Henderson began to get impatient. Would he never come, he thought. He looked at his watch again and again; half-past seven, eight, and then the autumn day began to close, and the night to gather in.

It was quite dark—just nine o’clock—when at last he did hear the rumble of wheels and the sharp trot of a horse’s hoofs on the stony road. Henderson stood breathless, his revolver raised ready to fire, his eyes peering eagerly through the darkness and the mist. The sounds came nearer.

“It is Brown Bess’ trot,” he told himself with savage glee; “I’ll have him this time and no mistake.”

The dog-cart passed the spot where he was standing a moment later, and Henderson fired. There was a cry; the horse swerved violently aside, and then started off in a furious gallop, and Henderson stood panting on the roadway, wondering if his enemy were dead.


CHAPTER XXIV.
A GUILTY SOUL.

He listened eagerly until the sound of the horse’s gallop grew fainter and fainter, and then Henderson proceeded to carry out the plan which he had laid down for himself. This was actually to go to Captain North’s supper, who was a somewhat disreputable sporting man in the neighborhood, who, for reasons of his own, had not given the cold shoulder to Henderson during the time of the great scandal about him.

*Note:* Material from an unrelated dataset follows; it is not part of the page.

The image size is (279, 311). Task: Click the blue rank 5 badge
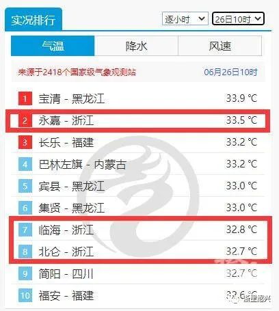coord(25,186)
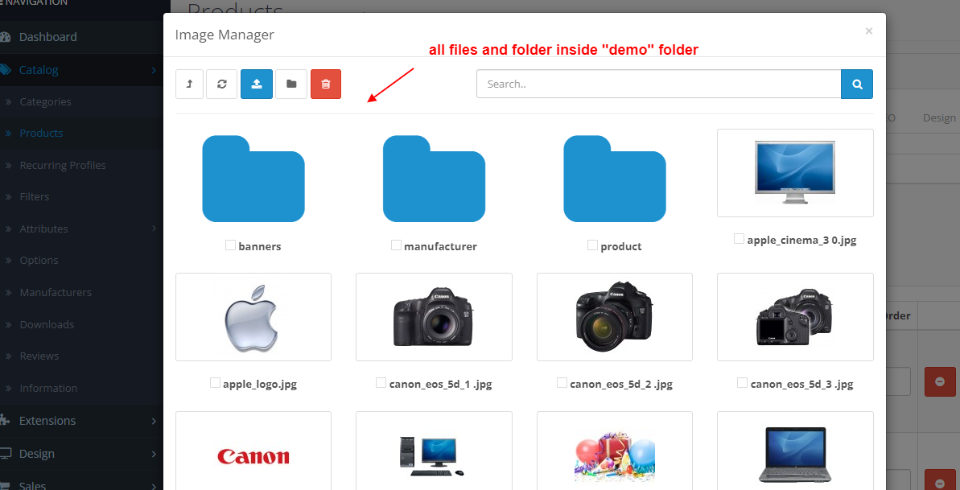
Task: Open the Products menu item
Action: [x=41, y=133]
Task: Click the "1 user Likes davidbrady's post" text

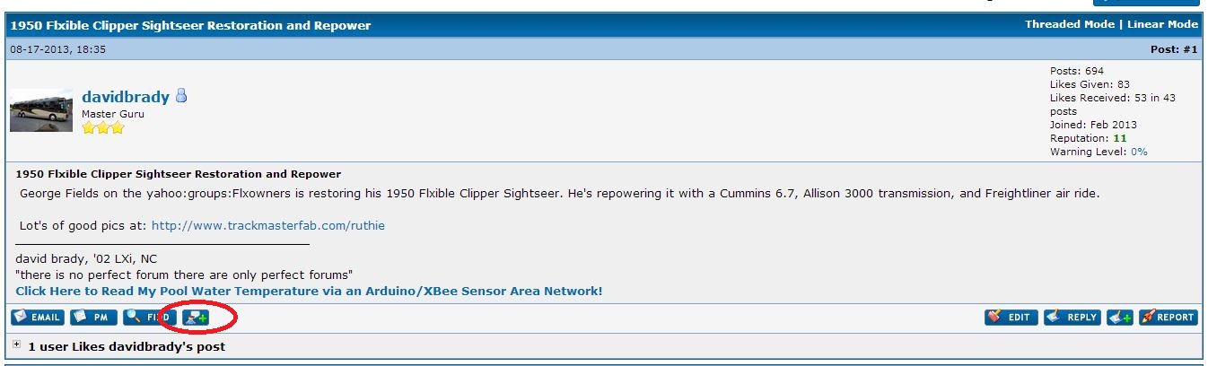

Henderson therefore turned and walked on quickly in the direction of Captain North’s place, Newstead. It was only about a mile from the little wood where he had fired the shot at Reid, and it did not take him long to arrive there. A sort of savage exultation filled his breast as he proceeded on his way. At all events, he had wounded Reid, for he had heard the man’s startled cry. And the shot could not be traced to him, he believed, for he would be known to be at North’s supper at the time, and in the darkness it was impossible that Reid could have recognized him.

At Newstead he received a warm welcome.